The Capone case is well known, but Irey’s boys also collected convictions against top bootleggers such as Waxie Gordon and crime-family bosses across the country. At a time Hoover’s men were busy chasing bank robbers, Irey’s Intelligence Unit recognized the structure and eminent danger of organized crime.
Irey and his agents solved the Lindbergh-baby kidnapping case, then known as the “Crime of the Century.” It was the IRS that took down the corrupt Pendergast political machine in Kansas City, knocked off Enoch “Nucky” Johnson in New Jersey, and hobbled Louisiana Gov. Huey P. Long’s political reign. Along the way his agents refined financial investigations techniques still in use today. He brought an unprecedented level of professionalism to the job as the country’s tax cop who was willing to go after the crime kings and the politically connected.
His tenure was occasionally controversial. The IRS at times was accused of being used as a bludgeon by President Franklin Roosevelt, most notably against former Treasury secretary Andrew Mellon. After an intense investigation and charges, Mellon was cleared of wrongdoing.
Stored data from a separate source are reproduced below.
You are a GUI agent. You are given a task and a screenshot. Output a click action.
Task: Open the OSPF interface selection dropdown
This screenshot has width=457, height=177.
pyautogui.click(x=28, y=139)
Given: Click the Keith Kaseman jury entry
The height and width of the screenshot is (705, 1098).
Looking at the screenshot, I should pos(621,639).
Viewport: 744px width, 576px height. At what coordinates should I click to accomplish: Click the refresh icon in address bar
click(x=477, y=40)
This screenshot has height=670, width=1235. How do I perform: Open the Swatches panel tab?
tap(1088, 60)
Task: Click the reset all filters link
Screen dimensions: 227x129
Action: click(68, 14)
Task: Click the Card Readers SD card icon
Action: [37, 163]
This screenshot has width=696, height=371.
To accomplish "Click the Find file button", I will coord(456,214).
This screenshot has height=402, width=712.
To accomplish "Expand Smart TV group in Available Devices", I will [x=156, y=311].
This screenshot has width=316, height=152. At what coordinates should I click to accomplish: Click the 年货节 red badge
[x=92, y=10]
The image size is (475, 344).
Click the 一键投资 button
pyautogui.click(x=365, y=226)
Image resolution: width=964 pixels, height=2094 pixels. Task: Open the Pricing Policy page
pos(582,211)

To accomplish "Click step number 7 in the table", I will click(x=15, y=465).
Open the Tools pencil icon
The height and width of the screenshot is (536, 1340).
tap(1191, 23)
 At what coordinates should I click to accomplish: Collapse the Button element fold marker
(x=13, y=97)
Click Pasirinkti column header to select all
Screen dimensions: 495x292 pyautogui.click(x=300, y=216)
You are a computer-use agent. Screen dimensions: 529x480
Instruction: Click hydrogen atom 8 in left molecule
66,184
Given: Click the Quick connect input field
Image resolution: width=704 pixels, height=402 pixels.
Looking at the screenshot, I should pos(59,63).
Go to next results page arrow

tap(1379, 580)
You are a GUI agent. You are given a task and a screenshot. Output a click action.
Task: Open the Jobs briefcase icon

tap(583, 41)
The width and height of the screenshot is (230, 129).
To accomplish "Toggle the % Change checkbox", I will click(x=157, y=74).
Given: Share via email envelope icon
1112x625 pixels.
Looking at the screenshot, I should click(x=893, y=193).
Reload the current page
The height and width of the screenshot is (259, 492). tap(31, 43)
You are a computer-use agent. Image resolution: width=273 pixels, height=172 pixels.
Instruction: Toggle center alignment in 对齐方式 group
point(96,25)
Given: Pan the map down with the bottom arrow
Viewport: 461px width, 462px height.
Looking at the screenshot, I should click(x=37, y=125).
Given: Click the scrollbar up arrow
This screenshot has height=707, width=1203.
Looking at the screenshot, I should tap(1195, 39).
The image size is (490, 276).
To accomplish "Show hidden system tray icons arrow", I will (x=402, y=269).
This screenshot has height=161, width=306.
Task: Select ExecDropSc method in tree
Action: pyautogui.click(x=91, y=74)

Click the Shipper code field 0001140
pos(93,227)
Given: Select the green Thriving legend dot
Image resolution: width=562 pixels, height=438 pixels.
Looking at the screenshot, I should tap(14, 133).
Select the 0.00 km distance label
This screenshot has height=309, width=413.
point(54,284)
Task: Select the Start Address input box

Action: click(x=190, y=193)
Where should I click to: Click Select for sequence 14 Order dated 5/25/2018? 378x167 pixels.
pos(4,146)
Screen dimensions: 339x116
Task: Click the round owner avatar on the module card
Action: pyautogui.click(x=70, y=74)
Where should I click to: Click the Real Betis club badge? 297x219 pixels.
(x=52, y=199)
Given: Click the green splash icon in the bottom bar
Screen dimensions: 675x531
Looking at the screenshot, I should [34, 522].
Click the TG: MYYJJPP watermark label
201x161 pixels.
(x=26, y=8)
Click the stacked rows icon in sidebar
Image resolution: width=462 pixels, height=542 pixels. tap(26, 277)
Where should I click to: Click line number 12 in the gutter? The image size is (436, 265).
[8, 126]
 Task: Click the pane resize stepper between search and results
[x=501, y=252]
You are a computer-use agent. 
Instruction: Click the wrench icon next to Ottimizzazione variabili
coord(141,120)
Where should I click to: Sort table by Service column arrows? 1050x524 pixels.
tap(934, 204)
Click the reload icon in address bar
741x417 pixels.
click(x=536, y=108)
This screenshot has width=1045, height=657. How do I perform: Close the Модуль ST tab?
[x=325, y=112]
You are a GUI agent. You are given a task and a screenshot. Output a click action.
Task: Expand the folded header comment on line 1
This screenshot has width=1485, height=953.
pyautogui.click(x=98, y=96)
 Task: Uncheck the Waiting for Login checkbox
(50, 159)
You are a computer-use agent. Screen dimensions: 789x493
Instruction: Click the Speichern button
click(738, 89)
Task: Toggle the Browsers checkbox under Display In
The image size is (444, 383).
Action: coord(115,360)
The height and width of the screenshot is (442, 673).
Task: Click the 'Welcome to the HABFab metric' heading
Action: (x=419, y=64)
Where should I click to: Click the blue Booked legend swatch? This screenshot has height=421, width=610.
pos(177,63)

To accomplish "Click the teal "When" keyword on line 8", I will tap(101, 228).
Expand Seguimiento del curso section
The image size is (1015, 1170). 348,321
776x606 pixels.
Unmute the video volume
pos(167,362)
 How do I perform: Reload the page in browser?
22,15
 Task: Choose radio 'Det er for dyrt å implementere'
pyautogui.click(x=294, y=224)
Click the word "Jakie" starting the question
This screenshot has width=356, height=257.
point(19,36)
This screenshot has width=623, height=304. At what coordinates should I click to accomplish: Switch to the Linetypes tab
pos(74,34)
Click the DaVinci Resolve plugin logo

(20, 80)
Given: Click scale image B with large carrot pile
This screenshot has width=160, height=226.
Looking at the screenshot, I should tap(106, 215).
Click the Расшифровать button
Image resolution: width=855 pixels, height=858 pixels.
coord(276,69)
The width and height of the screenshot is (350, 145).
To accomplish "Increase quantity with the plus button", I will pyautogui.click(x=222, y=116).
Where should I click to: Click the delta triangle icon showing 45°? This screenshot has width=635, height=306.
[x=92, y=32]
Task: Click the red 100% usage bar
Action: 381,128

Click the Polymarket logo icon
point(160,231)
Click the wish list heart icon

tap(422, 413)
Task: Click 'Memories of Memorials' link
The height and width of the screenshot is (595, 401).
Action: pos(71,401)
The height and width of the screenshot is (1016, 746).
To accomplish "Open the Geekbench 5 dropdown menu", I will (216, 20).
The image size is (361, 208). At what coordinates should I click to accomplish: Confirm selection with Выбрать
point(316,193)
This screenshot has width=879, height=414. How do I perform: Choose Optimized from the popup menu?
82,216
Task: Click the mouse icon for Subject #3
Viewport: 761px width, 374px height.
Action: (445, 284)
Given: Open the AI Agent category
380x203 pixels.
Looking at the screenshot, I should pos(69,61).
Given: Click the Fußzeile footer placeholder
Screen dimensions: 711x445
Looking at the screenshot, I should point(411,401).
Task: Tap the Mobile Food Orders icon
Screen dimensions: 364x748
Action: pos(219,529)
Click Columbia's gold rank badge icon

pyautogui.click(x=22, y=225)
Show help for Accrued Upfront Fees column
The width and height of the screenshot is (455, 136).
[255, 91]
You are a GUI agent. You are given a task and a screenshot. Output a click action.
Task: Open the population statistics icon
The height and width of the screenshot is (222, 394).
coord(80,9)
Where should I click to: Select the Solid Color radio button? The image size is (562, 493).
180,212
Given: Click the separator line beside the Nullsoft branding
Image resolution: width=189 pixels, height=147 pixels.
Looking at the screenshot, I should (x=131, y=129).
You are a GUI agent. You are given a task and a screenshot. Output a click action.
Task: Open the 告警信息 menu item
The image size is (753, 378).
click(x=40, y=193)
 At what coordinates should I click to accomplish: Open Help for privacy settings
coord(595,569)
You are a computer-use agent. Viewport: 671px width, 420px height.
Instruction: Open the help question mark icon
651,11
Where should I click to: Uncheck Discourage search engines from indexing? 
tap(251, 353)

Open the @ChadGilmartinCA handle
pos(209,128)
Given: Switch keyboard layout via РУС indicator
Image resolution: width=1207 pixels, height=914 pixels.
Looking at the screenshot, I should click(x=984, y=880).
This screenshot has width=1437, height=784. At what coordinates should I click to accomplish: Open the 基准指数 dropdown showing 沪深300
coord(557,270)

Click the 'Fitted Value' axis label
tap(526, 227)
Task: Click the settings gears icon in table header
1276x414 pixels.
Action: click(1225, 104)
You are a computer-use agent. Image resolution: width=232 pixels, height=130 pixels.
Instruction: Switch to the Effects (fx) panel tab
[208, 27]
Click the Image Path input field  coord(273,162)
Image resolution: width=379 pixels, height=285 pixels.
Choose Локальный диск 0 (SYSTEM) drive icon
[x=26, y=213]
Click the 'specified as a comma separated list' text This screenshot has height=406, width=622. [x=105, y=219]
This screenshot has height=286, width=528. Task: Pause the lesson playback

In an introduction to a history of the Intelligence Unit printed in 1937, the great detective who seemed incapable of boasting tried his best to snap his suspenders. The result was revealing in its quaintness.
“Successful results thus examined in retrospect have brought pardonable pride and satisfaction to the personnel,” Irey wrote, then felt compelled to add, “Unsuccessful and ineffective efforts have not been wholly without value; they have demonstrated the ‘ways not to do it’—the policies and methods to avoid.”
The prose was pure Irey: always mindful of his reputation, ever aware his words would be scrutinized by IRS critics.
As head of the Treasury Department’s law-enforcement branches, Irey was so publicly credible Roosevelt used him to help promote the need for a dramatic increase in the income tax to finance the American military effort in World War II. It was sometimes referred to as “Taxes to beat the Axis.”
In a March 9, 1942, letter, FDR took time to acknowledge Irey’s essential role: “On March fifteenth (the deadline to file taxes in those days) neither you nor I are particularly popular. On this coming March fifteenth we will be unpopular with more millions of taxpayers than ever before. Since we are to be companions in misery, I feel I should take a moment to tell you of my pride in the world of the Criminal Intelligence Unit.” FDR noted the “incorruptibility” and “A-1 efficiency” of Irey’s crew.
Irey retired from public service after the war and a decade after doctors warned him he had a serious heart condition. The great American detective died July 19, 1948.
In keeping with his character, Irey’s funeral service was filled with friends and family but little fanfare. (By contrast, Hoover received a state funeral befitting a president.) Even in his 1948 memoir The Tax Dodgers, Irey managed to shift the limelight from himself to his agents.
IRS veterans freely credit Irey’s tenacious spirit with imbueing another generation of agents’ efforts to take on La Cosa Nostra and bring down a powerful pantheon of tax scofflaws ranging from Vice President Spiro Agnew to hotel queen Leona Helmsley as well as corporate behemoths Georgia Pacific and General Electric. For IRS Criminal Investigation officials such as Paul Camacho, special agent in charge of Nevada and Utah, Irey is a hero worth of his pedestal.
“He led a group of people faced with Herculean challenges and little resources and accomplished what others thought was impossible,” says Camacho, an unabashed Irey aficionado. “He was an inspiration to many. Elmer’s leadership is marked by unwavering character, courage, and commitment to country. Elmer was a role model back then and is serving as a role model for us now.”
Perhaps it’s time for an Irey revival at IRS.